Noble in intentions and haphazard in execution, "Call + Response" is a passionate documentary on human trafficking, crossbred with telethon-like musical performances.
Noble in intentions and haphazard in execution, “Call + Response” is a passionate documentary on human trafficking, crossbred with telethon-like musical performances. The brainchild of activist musician and first-time filmmaker Justin Dillon, pic is remarkably informative yet gracelessly constructed, jumping between documentary and concert footage at random. What these two parts have to do with one another is hard to discern, and intercutting images of sickly adolescent sex slaves and well-dressed indie-rock kids provokes an odd tonal whiplash. But pic, which opened Oct. 10 in limited release, succeeds in its aim to raise awareness of a genuinely disturbing issue.

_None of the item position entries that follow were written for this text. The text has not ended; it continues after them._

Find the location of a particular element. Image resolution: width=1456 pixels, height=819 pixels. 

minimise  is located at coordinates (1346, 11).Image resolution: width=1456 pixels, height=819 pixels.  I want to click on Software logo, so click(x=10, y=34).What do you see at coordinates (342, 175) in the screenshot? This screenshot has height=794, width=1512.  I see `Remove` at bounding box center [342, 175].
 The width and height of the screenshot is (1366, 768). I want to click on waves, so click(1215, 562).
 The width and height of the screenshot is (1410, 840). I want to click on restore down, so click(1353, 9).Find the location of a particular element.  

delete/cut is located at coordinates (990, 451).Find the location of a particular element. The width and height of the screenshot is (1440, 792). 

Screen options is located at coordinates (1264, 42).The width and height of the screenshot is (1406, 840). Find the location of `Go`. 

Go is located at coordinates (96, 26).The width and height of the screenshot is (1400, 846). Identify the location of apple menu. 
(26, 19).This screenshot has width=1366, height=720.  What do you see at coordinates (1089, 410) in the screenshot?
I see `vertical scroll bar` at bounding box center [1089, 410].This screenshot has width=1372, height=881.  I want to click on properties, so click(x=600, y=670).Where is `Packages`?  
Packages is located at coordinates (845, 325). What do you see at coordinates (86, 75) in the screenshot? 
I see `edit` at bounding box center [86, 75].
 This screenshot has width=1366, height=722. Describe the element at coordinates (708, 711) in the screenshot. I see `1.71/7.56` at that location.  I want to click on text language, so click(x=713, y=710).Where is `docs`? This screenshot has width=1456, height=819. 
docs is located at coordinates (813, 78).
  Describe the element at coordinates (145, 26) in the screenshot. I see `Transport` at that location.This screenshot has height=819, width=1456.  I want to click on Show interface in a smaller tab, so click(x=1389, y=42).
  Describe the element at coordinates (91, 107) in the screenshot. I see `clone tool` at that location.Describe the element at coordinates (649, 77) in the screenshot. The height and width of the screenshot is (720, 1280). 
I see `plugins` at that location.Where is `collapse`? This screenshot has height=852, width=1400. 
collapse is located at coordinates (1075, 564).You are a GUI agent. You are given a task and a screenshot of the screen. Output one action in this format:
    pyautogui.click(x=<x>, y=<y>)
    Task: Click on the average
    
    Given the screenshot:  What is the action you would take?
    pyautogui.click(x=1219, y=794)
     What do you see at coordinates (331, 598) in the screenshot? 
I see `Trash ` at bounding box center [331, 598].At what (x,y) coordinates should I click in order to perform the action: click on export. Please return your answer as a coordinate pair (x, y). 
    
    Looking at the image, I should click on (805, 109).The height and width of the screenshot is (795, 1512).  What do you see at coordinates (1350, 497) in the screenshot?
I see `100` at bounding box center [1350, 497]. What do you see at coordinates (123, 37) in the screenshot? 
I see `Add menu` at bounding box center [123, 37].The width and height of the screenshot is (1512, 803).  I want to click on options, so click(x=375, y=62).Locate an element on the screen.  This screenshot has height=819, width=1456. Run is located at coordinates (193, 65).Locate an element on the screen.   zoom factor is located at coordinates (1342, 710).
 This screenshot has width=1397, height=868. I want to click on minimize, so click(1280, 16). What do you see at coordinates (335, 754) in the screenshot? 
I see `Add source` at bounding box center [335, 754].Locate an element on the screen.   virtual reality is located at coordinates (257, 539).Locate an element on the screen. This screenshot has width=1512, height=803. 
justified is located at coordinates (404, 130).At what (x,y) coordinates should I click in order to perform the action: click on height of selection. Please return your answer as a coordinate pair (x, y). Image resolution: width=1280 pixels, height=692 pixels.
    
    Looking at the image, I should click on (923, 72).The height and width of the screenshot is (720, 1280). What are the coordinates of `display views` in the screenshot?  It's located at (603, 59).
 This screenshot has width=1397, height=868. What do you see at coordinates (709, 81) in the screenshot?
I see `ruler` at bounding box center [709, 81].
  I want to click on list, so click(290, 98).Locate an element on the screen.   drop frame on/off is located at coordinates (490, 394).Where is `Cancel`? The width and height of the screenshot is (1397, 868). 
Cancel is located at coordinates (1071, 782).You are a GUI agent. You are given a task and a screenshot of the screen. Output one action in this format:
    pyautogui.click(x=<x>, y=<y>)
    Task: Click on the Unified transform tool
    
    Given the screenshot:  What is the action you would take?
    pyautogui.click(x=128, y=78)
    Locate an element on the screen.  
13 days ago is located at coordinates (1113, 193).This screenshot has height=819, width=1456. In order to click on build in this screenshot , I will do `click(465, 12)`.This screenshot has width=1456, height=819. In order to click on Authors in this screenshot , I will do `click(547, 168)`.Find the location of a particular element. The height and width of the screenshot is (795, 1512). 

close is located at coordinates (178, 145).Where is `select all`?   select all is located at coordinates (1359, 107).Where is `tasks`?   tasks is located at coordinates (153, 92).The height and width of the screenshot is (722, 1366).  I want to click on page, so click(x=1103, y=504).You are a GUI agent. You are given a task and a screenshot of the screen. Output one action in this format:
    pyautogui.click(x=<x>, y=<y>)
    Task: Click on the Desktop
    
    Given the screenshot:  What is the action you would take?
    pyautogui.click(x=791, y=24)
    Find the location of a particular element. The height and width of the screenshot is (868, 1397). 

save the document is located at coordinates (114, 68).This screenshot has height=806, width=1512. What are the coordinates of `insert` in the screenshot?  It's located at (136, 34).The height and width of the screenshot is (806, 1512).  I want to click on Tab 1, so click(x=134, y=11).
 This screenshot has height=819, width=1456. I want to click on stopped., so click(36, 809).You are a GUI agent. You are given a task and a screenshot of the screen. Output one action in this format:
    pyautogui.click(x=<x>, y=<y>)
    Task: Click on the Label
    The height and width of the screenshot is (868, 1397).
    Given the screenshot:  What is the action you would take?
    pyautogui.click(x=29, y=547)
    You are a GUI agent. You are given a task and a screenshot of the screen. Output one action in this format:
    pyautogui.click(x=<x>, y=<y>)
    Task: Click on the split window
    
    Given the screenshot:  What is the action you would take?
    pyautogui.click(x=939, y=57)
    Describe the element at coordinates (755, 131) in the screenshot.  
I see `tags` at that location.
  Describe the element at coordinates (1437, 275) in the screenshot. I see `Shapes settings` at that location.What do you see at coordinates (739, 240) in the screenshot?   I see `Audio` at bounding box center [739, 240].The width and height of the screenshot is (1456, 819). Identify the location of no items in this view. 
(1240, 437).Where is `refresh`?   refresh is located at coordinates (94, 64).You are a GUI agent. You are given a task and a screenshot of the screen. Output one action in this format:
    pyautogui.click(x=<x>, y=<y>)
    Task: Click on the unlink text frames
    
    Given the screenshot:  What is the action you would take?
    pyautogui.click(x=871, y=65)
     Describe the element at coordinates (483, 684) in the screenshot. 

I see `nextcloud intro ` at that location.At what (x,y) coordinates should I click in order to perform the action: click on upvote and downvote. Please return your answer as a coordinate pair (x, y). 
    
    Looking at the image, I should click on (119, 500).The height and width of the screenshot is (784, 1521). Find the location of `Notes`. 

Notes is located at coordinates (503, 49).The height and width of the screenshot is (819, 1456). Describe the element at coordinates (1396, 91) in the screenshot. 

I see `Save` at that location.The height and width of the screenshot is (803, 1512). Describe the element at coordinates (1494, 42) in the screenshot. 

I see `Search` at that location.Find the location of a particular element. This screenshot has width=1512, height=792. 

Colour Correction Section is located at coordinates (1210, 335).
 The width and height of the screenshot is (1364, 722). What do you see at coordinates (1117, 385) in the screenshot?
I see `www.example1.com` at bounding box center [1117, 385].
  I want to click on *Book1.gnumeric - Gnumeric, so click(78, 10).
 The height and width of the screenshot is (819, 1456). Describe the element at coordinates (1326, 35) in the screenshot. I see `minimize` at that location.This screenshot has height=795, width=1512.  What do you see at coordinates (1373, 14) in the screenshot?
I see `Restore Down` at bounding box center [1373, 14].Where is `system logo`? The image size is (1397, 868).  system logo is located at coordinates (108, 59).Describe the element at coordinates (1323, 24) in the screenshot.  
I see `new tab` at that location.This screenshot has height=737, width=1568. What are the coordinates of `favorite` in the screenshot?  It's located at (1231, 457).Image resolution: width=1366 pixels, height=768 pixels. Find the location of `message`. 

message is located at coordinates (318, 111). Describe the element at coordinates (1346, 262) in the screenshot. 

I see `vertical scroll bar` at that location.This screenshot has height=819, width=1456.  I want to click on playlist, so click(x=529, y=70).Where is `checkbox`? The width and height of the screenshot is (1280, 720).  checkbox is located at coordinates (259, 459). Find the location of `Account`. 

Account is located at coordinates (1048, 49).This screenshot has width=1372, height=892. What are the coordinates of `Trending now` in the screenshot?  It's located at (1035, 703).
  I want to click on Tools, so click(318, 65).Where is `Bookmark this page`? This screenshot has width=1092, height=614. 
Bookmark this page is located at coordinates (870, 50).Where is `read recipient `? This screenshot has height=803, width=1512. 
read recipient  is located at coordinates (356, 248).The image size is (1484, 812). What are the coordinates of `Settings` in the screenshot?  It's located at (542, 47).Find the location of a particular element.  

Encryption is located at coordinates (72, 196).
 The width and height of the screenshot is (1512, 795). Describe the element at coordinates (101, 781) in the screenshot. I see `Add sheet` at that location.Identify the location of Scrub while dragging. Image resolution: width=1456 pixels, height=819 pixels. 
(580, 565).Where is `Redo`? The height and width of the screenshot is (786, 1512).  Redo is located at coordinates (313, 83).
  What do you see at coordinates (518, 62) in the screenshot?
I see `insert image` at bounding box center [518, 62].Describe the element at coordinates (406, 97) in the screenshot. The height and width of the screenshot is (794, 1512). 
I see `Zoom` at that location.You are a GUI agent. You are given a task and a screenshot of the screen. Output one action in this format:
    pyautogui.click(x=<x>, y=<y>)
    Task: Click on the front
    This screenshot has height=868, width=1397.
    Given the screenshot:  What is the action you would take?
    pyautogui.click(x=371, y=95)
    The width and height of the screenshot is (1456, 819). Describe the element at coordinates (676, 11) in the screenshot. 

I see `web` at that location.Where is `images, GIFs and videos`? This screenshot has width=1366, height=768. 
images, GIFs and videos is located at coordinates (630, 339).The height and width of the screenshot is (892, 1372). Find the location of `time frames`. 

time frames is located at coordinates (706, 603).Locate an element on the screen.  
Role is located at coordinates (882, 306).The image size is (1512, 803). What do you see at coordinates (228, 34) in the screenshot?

Dillon is clearly sincere in his commitment to the cause, making the most of his limited budget and filmmaking expertise. Madeleine Albright and New York Times columnist Nicholas Kristof give firsthand accounts of human trafficking, as do actresses Julia Ormond and Ashley Judd, who both seem considerably better informed than the average celebrity activist. The performances are energetic and well shot, although there is too little of rapper Talib Kweli and too much of novelty reggae act Matisyahu. Controversial academic Cornel West provides the most animated, if questionably relevant, commentary.